ASSIGNMENT: State how many lines in this listing include the word "Cobbles", and nothing else.

Segment Start: RECORDS SHOWN

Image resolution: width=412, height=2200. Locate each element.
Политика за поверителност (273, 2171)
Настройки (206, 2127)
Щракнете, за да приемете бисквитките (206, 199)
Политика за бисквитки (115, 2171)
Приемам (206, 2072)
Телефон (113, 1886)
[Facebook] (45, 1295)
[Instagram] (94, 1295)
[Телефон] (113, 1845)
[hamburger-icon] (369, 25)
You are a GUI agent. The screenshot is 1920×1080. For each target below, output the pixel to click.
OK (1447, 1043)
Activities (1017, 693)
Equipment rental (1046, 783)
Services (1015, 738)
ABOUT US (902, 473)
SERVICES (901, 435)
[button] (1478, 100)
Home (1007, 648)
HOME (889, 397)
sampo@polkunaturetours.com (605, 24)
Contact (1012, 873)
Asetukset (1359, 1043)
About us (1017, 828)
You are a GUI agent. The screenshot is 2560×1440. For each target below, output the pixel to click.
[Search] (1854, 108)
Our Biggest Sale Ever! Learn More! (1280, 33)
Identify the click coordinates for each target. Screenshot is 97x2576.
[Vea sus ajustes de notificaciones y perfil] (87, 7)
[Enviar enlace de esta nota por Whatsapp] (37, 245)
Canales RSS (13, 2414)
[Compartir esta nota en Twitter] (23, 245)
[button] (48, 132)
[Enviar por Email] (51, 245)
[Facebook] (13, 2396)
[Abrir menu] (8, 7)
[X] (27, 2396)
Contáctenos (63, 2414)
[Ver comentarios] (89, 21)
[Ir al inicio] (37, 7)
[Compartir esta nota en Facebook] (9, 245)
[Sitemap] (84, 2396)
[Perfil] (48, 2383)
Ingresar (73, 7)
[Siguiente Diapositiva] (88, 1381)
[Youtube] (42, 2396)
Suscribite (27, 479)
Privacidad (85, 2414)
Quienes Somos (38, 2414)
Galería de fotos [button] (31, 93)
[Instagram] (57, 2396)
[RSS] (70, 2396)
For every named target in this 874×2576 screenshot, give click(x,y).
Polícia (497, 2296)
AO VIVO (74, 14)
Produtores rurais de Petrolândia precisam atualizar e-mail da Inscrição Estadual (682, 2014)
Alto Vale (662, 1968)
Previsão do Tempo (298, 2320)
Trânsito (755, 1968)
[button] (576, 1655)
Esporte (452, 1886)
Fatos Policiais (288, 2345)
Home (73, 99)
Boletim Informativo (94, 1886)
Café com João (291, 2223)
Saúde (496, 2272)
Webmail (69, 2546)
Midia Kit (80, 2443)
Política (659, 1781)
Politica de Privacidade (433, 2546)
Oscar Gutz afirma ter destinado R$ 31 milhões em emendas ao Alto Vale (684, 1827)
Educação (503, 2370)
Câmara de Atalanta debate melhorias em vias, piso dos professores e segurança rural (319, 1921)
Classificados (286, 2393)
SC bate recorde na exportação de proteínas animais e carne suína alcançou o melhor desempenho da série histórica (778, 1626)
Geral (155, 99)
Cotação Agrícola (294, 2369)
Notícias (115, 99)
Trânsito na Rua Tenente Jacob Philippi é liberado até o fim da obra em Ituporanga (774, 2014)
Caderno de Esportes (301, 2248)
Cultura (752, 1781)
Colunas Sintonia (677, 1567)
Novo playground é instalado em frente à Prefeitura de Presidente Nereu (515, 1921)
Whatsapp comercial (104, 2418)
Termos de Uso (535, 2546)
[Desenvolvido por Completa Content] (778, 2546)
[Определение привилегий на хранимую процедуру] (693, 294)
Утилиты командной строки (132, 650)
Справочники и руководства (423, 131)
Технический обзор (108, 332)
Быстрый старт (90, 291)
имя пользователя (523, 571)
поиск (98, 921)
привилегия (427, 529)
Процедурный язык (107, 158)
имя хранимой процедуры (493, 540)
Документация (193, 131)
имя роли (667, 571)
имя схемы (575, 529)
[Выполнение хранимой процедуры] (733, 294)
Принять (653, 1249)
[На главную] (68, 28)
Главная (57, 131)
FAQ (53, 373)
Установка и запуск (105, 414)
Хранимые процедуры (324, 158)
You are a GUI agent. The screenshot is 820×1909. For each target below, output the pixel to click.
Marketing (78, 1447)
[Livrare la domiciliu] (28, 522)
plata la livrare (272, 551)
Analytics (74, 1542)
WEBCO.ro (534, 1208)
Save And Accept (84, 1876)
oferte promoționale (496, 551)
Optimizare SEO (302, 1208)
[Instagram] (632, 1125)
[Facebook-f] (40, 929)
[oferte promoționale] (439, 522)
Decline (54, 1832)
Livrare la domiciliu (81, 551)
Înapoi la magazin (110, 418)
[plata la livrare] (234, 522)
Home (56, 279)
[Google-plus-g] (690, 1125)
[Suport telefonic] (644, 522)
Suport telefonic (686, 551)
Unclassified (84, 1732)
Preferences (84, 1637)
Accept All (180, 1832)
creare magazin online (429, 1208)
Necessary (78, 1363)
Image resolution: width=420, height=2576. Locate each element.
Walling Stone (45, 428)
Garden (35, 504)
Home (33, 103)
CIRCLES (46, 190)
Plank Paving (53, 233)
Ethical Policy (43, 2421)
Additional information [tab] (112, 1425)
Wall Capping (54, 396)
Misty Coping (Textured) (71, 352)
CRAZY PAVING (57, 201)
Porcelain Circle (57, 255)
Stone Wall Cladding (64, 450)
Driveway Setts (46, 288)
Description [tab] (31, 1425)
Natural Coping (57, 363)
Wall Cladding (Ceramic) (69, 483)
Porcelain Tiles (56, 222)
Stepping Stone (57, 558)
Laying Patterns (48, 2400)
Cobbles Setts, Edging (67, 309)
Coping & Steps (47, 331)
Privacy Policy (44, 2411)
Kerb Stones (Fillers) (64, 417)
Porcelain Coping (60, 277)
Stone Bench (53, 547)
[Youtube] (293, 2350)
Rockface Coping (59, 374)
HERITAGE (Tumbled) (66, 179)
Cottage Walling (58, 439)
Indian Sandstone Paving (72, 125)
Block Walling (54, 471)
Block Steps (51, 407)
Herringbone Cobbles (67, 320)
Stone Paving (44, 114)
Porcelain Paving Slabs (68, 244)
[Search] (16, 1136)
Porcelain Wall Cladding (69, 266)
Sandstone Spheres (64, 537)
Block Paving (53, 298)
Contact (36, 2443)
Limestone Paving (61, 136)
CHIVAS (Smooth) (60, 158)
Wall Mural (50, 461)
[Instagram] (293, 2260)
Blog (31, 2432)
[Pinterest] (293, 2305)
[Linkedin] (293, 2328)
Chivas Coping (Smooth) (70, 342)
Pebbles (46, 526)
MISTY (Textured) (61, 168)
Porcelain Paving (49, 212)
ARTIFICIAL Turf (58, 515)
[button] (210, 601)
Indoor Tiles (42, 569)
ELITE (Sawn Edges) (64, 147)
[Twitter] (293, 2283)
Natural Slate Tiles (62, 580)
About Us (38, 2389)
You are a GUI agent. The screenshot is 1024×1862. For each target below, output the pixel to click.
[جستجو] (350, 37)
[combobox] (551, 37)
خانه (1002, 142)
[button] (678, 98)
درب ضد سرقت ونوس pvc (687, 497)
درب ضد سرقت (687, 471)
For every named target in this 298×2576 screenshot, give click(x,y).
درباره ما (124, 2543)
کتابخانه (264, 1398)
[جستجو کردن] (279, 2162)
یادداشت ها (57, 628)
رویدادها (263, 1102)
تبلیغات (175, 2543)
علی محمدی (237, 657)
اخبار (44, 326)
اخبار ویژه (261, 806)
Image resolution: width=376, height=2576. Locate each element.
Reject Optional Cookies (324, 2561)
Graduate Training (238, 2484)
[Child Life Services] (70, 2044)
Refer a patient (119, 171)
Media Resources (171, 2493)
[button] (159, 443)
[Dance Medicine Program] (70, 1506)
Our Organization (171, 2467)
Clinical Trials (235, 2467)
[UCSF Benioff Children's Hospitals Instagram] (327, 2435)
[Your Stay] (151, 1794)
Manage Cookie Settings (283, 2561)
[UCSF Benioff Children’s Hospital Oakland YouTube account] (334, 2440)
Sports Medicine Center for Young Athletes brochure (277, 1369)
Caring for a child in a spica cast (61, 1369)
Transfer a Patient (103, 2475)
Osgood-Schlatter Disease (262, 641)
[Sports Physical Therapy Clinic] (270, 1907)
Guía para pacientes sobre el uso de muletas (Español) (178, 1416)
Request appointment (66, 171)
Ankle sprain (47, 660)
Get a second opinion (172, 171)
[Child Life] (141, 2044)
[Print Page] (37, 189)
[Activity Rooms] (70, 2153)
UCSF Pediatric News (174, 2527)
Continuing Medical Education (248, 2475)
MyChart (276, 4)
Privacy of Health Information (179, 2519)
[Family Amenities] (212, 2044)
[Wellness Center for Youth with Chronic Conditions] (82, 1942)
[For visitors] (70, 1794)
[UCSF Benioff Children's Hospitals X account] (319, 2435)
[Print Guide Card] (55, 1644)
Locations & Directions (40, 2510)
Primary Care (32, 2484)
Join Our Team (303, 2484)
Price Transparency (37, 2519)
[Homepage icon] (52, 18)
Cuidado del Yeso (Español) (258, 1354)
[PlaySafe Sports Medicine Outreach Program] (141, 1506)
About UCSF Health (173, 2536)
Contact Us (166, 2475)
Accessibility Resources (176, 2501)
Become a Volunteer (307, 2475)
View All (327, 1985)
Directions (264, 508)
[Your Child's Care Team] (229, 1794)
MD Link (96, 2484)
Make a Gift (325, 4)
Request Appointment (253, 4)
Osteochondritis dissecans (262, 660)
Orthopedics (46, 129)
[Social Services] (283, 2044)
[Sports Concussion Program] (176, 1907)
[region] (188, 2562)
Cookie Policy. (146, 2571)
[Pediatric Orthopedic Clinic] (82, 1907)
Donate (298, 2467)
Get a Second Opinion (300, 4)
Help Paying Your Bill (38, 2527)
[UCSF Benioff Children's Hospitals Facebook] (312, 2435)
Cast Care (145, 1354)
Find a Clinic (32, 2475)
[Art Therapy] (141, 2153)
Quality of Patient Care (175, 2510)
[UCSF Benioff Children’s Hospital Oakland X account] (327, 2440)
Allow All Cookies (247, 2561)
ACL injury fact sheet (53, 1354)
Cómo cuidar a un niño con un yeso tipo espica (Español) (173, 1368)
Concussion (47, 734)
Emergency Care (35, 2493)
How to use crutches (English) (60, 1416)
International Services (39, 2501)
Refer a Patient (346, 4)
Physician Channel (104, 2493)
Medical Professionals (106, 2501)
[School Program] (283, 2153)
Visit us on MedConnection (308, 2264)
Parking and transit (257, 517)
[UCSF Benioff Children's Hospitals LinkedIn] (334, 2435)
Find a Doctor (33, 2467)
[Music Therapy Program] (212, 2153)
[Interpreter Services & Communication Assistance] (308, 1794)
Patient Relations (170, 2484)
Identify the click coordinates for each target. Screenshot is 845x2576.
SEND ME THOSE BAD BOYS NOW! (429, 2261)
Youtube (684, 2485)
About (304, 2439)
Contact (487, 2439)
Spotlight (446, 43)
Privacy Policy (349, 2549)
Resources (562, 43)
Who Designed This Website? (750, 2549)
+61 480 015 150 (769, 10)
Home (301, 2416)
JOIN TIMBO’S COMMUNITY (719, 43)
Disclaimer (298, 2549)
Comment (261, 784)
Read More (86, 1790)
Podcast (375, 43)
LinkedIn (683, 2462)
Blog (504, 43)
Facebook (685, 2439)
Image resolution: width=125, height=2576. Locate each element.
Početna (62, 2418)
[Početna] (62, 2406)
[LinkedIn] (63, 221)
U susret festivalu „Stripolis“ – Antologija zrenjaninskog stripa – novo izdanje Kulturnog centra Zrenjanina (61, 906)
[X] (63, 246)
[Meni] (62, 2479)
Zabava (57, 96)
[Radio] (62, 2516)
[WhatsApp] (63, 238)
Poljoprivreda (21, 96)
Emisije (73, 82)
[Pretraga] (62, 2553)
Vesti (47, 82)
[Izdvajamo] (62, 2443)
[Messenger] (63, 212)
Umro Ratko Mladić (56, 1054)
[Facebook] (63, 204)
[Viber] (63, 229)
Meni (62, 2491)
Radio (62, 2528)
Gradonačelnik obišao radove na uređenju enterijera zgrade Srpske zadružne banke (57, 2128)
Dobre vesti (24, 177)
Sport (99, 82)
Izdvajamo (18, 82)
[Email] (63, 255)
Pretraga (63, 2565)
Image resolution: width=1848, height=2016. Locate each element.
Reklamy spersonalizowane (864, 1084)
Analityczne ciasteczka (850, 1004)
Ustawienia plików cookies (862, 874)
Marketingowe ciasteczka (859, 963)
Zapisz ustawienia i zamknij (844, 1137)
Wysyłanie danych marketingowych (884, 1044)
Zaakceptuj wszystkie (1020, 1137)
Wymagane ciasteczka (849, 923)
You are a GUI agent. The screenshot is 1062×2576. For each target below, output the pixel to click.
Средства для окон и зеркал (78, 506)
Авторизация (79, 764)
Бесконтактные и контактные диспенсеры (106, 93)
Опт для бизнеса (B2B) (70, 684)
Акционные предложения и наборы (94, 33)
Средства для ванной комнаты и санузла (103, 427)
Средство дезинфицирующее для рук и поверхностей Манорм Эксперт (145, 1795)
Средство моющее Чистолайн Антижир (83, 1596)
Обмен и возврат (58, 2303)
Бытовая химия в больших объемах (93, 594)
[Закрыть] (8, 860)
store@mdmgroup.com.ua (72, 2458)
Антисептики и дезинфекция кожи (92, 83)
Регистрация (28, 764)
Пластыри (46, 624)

Segment End: RECORDS SHOWN

EXERCISE RESULT: 2